-- What you are asked to do --
In the article below about the muscular dystrophy drug hearing, can you turn the paragraph beginning "Duchenne Muscular Dystrophy, which predominantly hits young males" into a short bulleted list that keeps its main facts?

-- Supplied passage --

--------------------------------------------------

FDA to hold Jan. 22 hearing on muscular dystrophy drug
Bay Ridge boy is part of clinical trial
The parents of a Bay Ridge boy suffering from a rare form of muscular dystrophy are bringing their fight to save his life to Washington D.C. next month.
Manni and Dayna Scarso said they will speak at a Food and Drug Administration (FDA) meeting in the nation’s capital on Jan. 22 to urge the agency to fast-track approval of a promising new drug called Eteplirsen to fight Duchenne Muscular Dystrophy, the disease that afflicts their six-year-old son Pietro.
Little Pietro is currently taking part in a clinical trial of Eteplirsen, receiving weekly infusions of the drug, and is already showing signs of significant progress, his father said.
“We’re on week 22 of a 96-week trial. He’s now able to climb stairs. He couldn’t do that before,” Manni Scarso, a broker of private jet sales, told reporters at a press conference in John Paul Jones Park in Bay Ridge on Dec. 4.
Duchenne Muscular Dystrophy, which predominantly hits young males, affects a patient’s motor skills and their ability to breathe. It afflicts one in every 3,500 boys in the U.S. A patient is usually confined to a wheelchair by the time he is 18 years old. Most patients do not live past the age of 35.
Pietro has more stamina after taking Eteplirsen, his parents said. “He used to play for a short time [and] would have to be picked up and carried because his legs would just give out. Now he has more energy, more stamina and more confidence,” Dayna Scarso said.
The FDA is expected to make a decision on whether to approve Eteplirsen a month after the Jan. 22 meeting. Medical experts are also expected to testify, the Scarsos said.

--------------------------------------------------

-- Excerpted data --
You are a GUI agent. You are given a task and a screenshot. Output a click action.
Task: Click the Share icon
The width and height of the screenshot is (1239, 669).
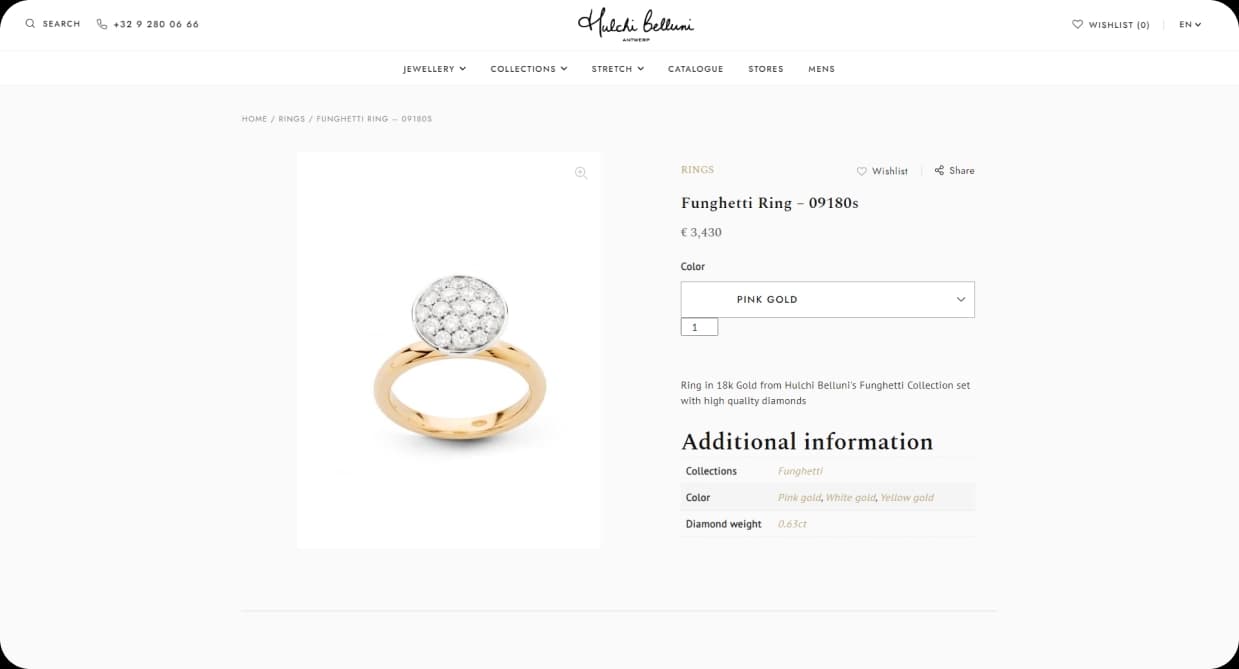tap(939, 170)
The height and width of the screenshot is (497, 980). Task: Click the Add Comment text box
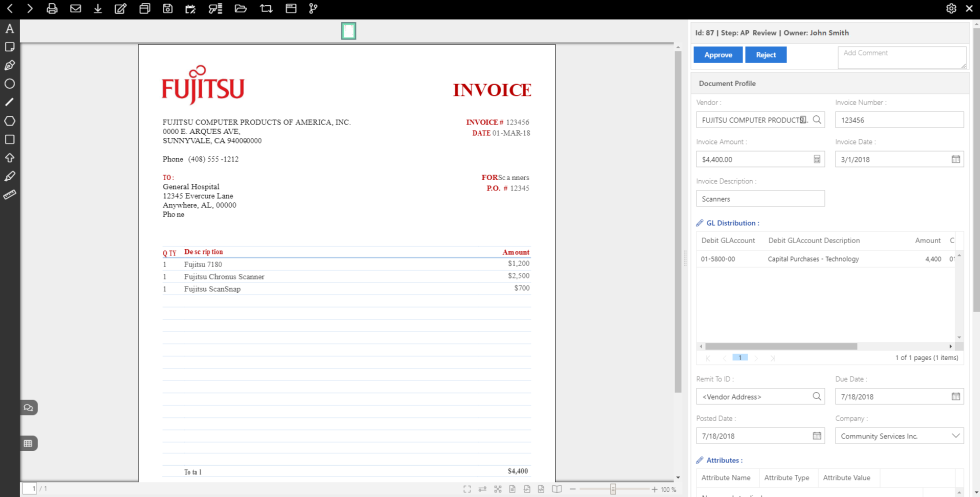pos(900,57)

--------------------------------------------------

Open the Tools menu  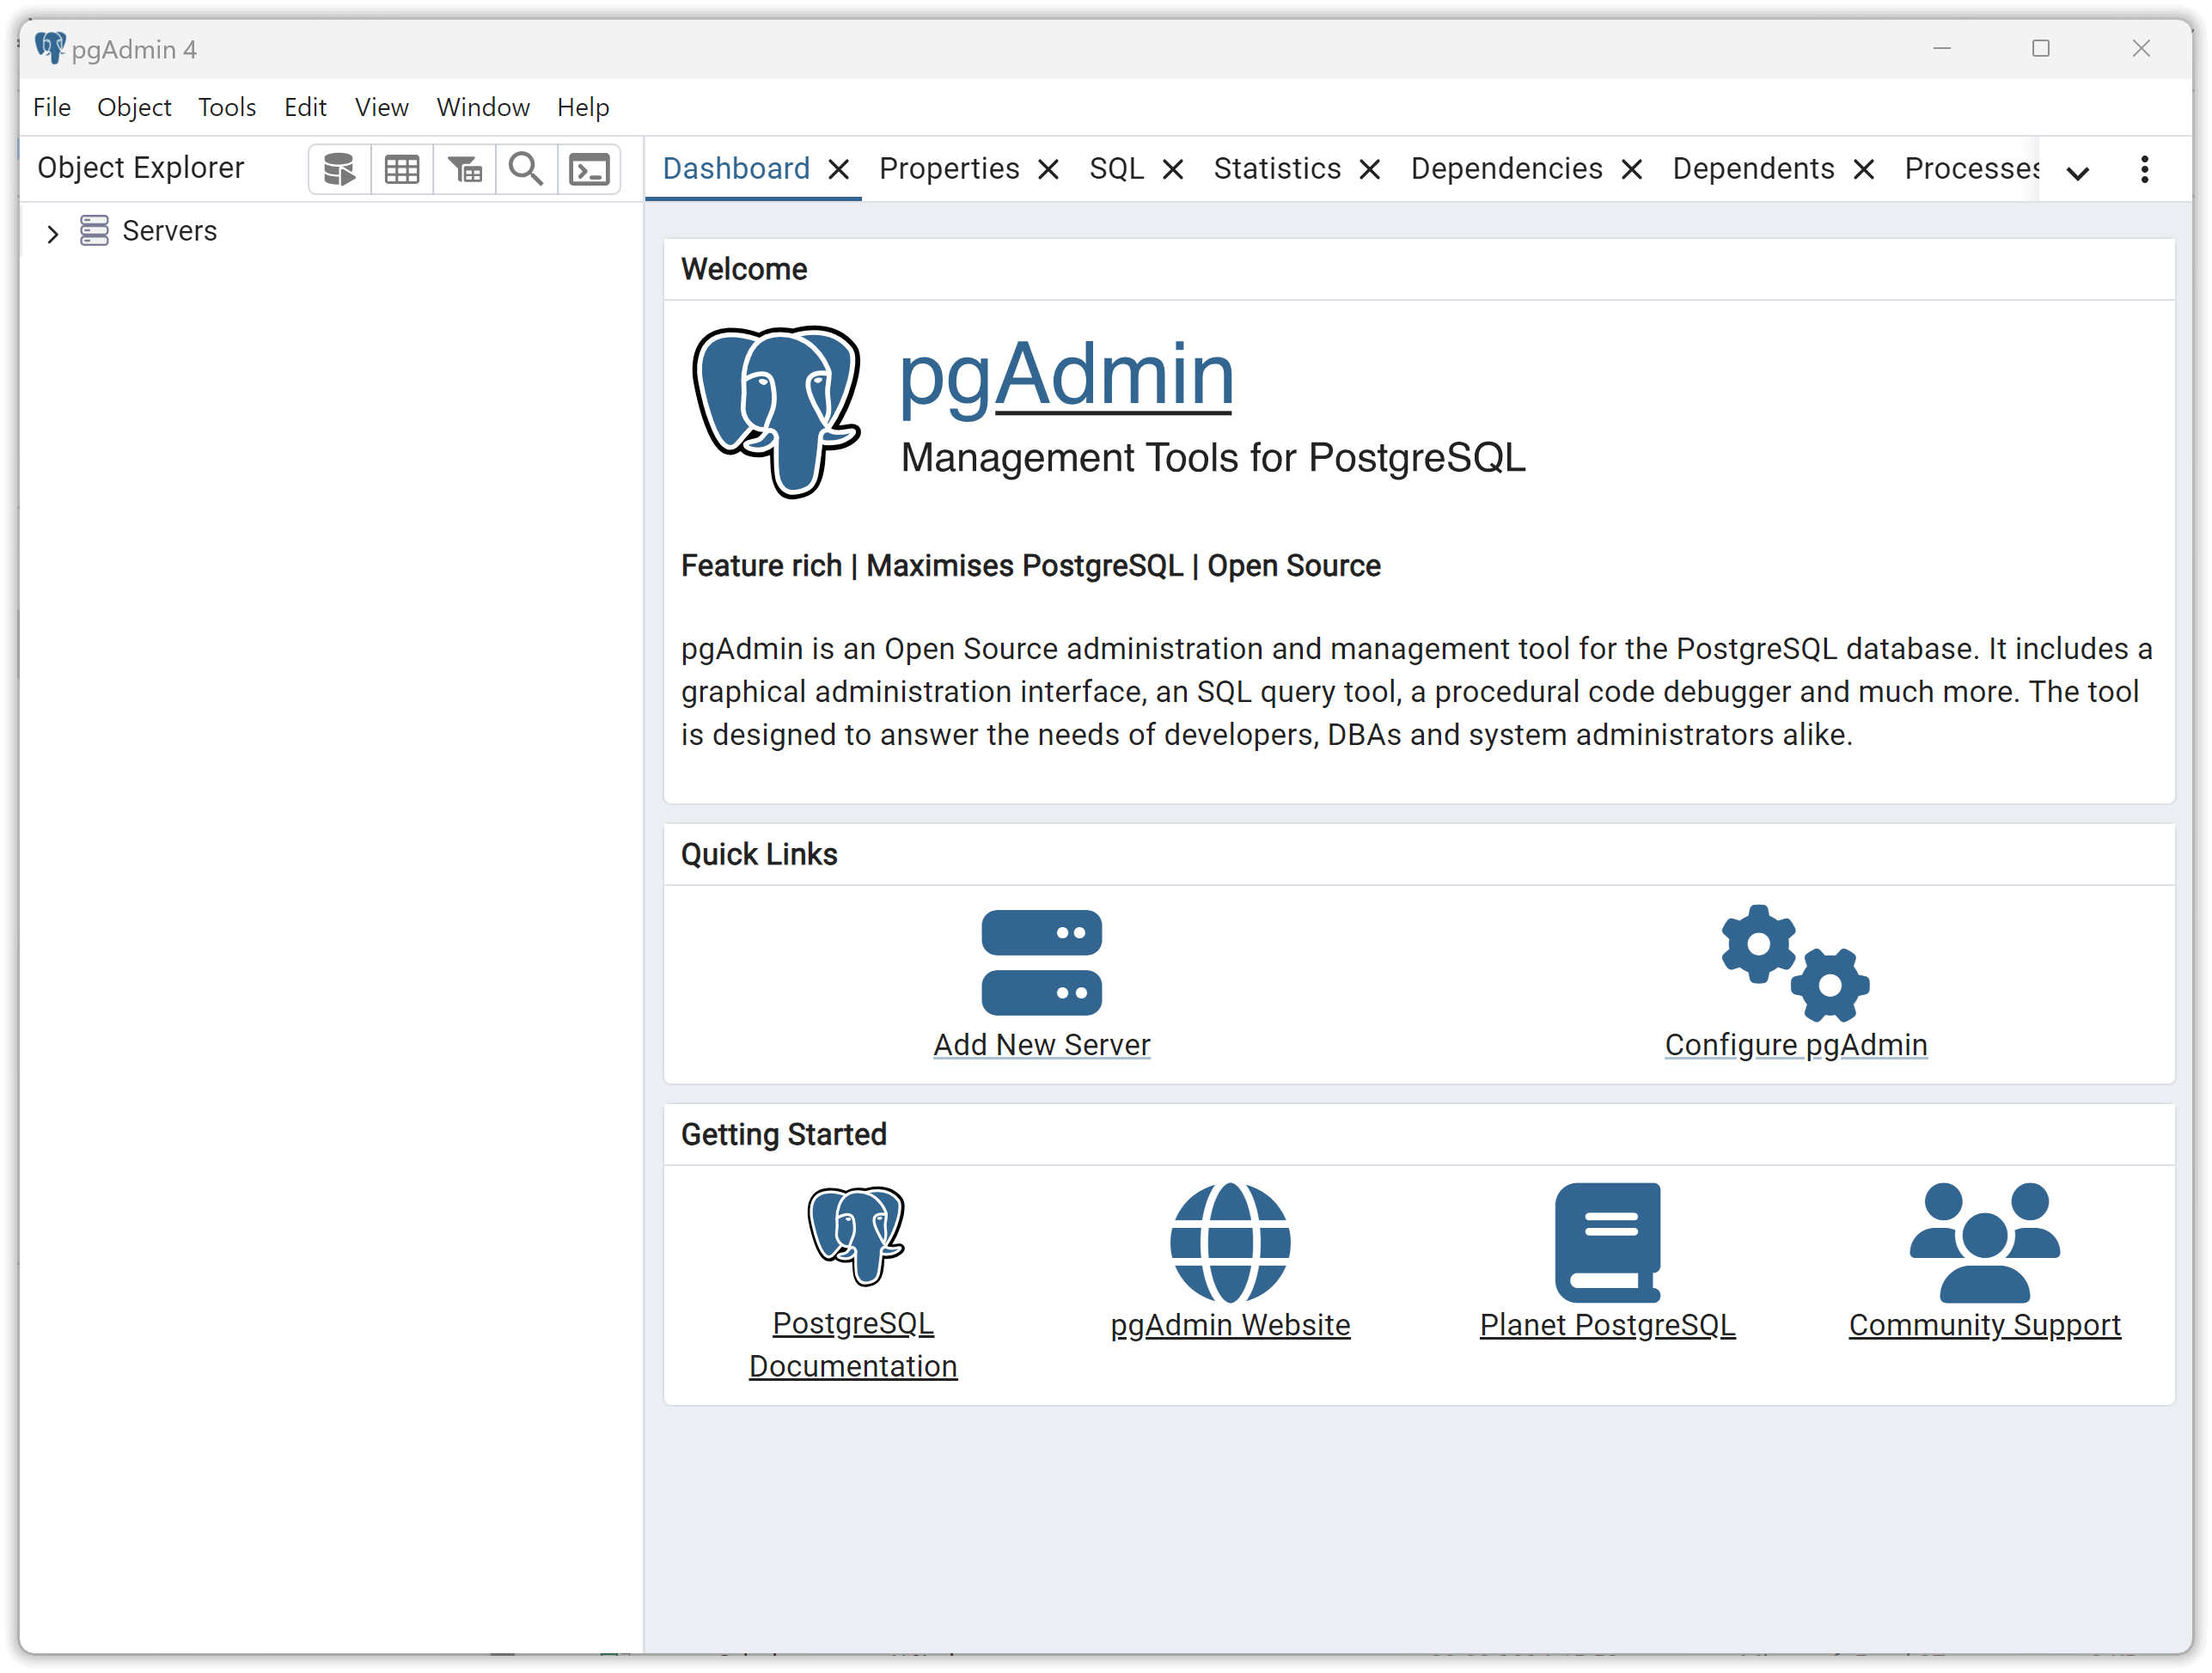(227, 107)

--------------------------------------------------

-- Solution below --
- Mainly strikes young males
- Impairs motor skills and the ability to breathe
- Affects one in every 3,500 boys in the U.S.
- Patients are usually in a wheelchair by age 18
- Most patients do not live past 35